Notes
notes
1 The embedded reference is to Wordsworth's Preface to the 1801 edition of his and Coleridge's Lyrical Ballads (see Wordsworth, Selected Poems 448).
2 A pastiche is, of course, different from a fragment; it is a plurality of fragments. However, already in Jena we see an interest in bringing textual fragments together to form a plurality of ideas.
3 Acker's reference here to imagination is in strong contrast to her earlier claim that the “word imagination is a bit of a bugaboo.”
4 The other key work of fiction in which Acker reflects on plagiarism is, of course, her Don Quixote. While this text has received extensive critical attention, “Dead Doll Prophecy,” which makes a more overtly romantic critique of property structures than Don Quixote, has generated little critical (and certainly no sustained) discussion.

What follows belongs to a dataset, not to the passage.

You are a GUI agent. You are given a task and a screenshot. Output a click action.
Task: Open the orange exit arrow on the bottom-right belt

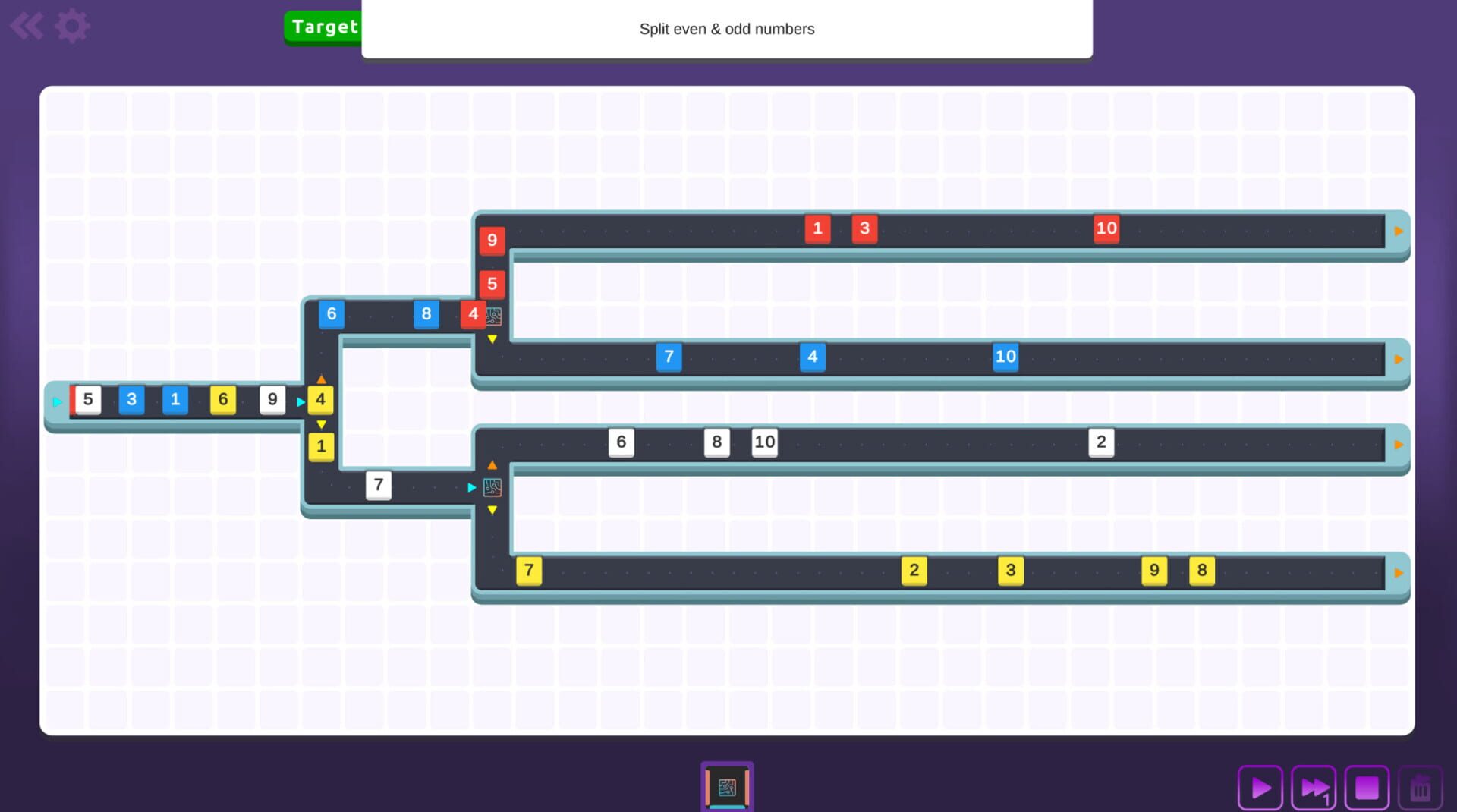point(1399,571)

5 In an interview with Larry McCaffrey, Acker comments on her contact with the Black Mountain poets when she was a teenager (McCaffrey 27). Elsewhere, with reference to her apprenticeship with US poet and critic David Antin, she writes: “The act of writing for me was the most pleasurable thing in the world. Just writing. Why did I have to find my own voice and where was it? I hated my fathers” (“Few Notes” 9).
6 In her contribution to a book in which several contemporary writers comment on their work practices (each presenting a draft section from one of their publications), Acker speaks in a matter-of-fact manner about her approach to writing: “I now make five or six drafts for each chapter of my books. The last two drafts are typed, then read aloud, in that order, for purposes of editing. The earlier drafts consist of layers of material – other texts, dreams, bits of autobiography, thinking notes – which I delete rearrange add to and damage in each successive draft” (ctd in Junker 7).